Books

This monograph brings forth biomechanical research methods and outcomes on human tissue experiments such as those of the brain and the heart under a single umbrella. Different mechanical characterization techniques employed in human tissue property estimation are presented in detail. The contents also focus on a hyperelastic constitutive model (e.g., Mooney-Rivlin, Ogden) for both isotropic and anisotropic tissue characterization. It also discusses energy dissipation in soft tissues and associated viscoelasticity. Human tissues, including skin, muscles, connective tissues, and tissues in all functional organs are listed and their mechanical properties are presented in detail. These tissue properties are indispensable for computational modeling of biological systems, validation of biomechanical tissue testing, medical simulation through development of artificial phantoms and surrogates, and testing of medical devices and interventions. This book will serve as a key reference for research in tissue engineering & biomedical engineering, medical simulation, biomechanics, finite element modeling of biological systems, biomaterials, biotechnology, implant and medical device development, and healthcare wearables.

==========

WHAT IS NEEDED |
Write out the book description on human tissue biomechanics above in full, word for word.

Collected data entries |
==========

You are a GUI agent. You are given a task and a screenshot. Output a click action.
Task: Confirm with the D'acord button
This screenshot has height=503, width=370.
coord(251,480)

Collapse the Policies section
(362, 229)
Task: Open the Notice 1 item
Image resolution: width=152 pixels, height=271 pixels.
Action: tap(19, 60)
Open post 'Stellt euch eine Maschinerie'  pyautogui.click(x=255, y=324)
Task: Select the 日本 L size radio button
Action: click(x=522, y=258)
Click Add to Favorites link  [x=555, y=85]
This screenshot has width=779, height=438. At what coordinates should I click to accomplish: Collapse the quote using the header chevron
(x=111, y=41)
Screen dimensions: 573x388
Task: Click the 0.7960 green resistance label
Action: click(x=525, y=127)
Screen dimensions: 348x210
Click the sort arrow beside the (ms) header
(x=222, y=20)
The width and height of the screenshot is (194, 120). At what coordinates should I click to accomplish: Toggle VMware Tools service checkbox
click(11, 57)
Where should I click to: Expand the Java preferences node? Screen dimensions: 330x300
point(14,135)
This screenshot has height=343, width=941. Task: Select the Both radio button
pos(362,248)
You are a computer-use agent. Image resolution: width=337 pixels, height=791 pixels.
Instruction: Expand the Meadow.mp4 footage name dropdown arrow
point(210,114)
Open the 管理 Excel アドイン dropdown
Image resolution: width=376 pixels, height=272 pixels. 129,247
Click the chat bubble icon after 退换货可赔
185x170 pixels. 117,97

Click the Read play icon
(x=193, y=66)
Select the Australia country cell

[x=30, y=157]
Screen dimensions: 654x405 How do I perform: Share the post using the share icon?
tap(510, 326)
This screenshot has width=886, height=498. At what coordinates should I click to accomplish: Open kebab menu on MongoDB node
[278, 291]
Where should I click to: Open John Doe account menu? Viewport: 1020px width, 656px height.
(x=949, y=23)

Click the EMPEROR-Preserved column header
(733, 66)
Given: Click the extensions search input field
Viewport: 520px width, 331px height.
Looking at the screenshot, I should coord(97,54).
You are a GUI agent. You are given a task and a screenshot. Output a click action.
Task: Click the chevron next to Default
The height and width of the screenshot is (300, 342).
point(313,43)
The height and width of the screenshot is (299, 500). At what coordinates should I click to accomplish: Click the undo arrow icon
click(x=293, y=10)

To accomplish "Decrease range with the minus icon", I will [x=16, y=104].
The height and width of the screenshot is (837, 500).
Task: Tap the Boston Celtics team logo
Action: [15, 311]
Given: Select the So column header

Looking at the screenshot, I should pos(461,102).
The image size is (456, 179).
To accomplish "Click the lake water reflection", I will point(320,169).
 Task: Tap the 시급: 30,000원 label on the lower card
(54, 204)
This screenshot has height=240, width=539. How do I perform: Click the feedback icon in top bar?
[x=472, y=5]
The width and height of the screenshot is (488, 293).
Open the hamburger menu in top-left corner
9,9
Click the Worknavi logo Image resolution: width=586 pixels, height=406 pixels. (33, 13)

==========

RESULT OF THIS TASK |
Books

This monograph brings forth biomechanical research methods and outcomes on human tissue experiments such as those of the brain and the heart under a single umbrella. Different mechanical characterization techniques employed in human tissue property estimation are presented in detail. The contents also focus on a hyperelastic constitutive model (e.g., Mooney-Rivlin, Ogden) for both isotropic and anisotropic tissue characterization. It also discusses energy dissipation in soft tissues and associated viscoelasticity. Human tissues, including skin, muscles, connective tissues, and tissues in all functional organs are listed and their mechanical properties are presented in detail. These tissue properties are indispensable for computational modeling of biological systems, validation of biomechanical tissue testing, medical simulation through development of artificial phantoms and surrogates, and testing of medical devices and interventions. This book will serve as a key reference for research in tissue engineering & biomedical engineering, medical simulation, biomechanics, finite element modeling of biological systems, biomaterials, biotechnology, implant and medical device development, and healthcare wearables.